_TASK SET_
• a. In the thread about Jason Terry, what did Terry say he used to do in NBA Live?
• b. Please rewrite the thread about Jason Terry starting at "He lives for" and ending at "can sign FA's?", swapping "NBA Live" for "a video game".

_SUPPLIED PASSAGE_
☆ ☆ ☆

# Jet wants to return



## Saint Baller (May 3, 2006)

> Terry hopes future means return to Mavs
> 
> Jason Terry spent much of the aftermath of Game 6 talking about next season.
> 
> ...


Linkage 

He lives for the playoffs and on the summer of him coming here, he had said he used to trade himself onto the Mavs in NBA Live and dream about this place, He loves the city of Dallas but the question is will he settle for as much as we would like to give him so we can sign FA's?

I hope he does I see him retiring a Maverick


----------



## Tersk (Apr 9, 2004)

And I'm sure Nash said he wanted to as well.


----------



## Saint Baller (May 3, 2006)

Nash said he will take what he wants, and he left. Jet on the other hand knows he can win in Dallas and we might win next year...

Would you go for the cash or the ring? If I am a player, I want the ring


----------



## croco (Feb 14, 2005)

Great news, I hope he will be with us the next years :cheers:


----------



## edwardcyh (Dec 13, 2005)

Tersk said:


> And I'm sure Nash said he wanted to as well.


Like previous posters stated, when Nash's contract came up, he was very straight-forward in saying that he prefers to stay in Dallas, but would keep his options open.

Terry is actually saying "I'm looking to be right back here next year." JET also has a radio show to attend to during the regular season on ESPN. LOL

:cheers:


----------



## Jizzy (Aug 24, 2005)

JET is going to resign. I don't see to many other teams he would fit in as well as he does in Dallas. Plus he had some huge games in Miami and is arguably your clutchest player.


----------



## Saint Baller (May 3, 2006)

I just hope he is okay if we offer him a small scontract... If he takes the small contract then we will have more money to sing other FA's to help the team like Jared Jeffries


----------



## The Future7 (Feb 24, 2005)

I already knew he wanted to be back in Dallas. He can resist. I just hope he gets a reasonable contract.. A lot of teams will be after him.


----------



## Saint Baller (May 3, 2006)

Another article
http://sports.espn.go.com/nba/playoffs2006/news/story?id=2495383

I hope he is okay with anything we give him, small or big

I'd like him to take a small one so we can sign some FA's


----------



## Ninjatune (May 1, 2006)

I'm sure JET will be back in Dallas. Cuban won't insult with with a lowball offer. He and the entire organization know Terrys worth to this team and they will compensate him accordingly.

☆ ☆ ☆

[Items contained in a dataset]
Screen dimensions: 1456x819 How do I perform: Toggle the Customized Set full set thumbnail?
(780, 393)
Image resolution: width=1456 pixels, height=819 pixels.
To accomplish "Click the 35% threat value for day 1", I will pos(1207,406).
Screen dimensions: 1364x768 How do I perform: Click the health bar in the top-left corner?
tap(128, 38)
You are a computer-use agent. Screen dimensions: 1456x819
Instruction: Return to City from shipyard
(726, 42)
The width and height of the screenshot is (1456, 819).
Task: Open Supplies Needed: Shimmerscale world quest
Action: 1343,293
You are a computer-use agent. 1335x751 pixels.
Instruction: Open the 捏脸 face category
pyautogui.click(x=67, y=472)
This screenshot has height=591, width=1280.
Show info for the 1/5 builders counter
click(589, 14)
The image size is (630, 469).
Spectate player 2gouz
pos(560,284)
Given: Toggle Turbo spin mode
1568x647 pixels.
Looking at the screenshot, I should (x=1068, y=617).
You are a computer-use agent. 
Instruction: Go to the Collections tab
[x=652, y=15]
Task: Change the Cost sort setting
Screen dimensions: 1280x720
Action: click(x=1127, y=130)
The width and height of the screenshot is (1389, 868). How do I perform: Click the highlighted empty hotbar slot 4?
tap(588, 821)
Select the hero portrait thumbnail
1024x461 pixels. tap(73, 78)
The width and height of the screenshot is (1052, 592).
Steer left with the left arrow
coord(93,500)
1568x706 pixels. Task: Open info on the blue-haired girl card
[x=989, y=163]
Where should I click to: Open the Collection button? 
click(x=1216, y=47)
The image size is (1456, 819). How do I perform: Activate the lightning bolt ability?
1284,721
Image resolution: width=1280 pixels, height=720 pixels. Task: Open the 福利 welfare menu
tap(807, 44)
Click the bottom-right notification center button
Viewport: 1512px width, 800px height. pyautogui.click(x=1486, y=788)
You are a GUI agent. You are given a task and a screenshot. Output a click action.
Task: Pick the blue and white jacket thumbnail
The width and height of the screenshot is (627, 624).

☆ ☆ ☆

_TASK SOLUTIONS_
• a. He traded himself onto the Mavs.

• b.
He lives for the playoffs and on the summer of him coming here, he had said he used to trade himself onto the Mavs in a video game and dream about this place, He loves the city of Dallas but the question is will he settle for as much as we would like to give him so we can sign FA's?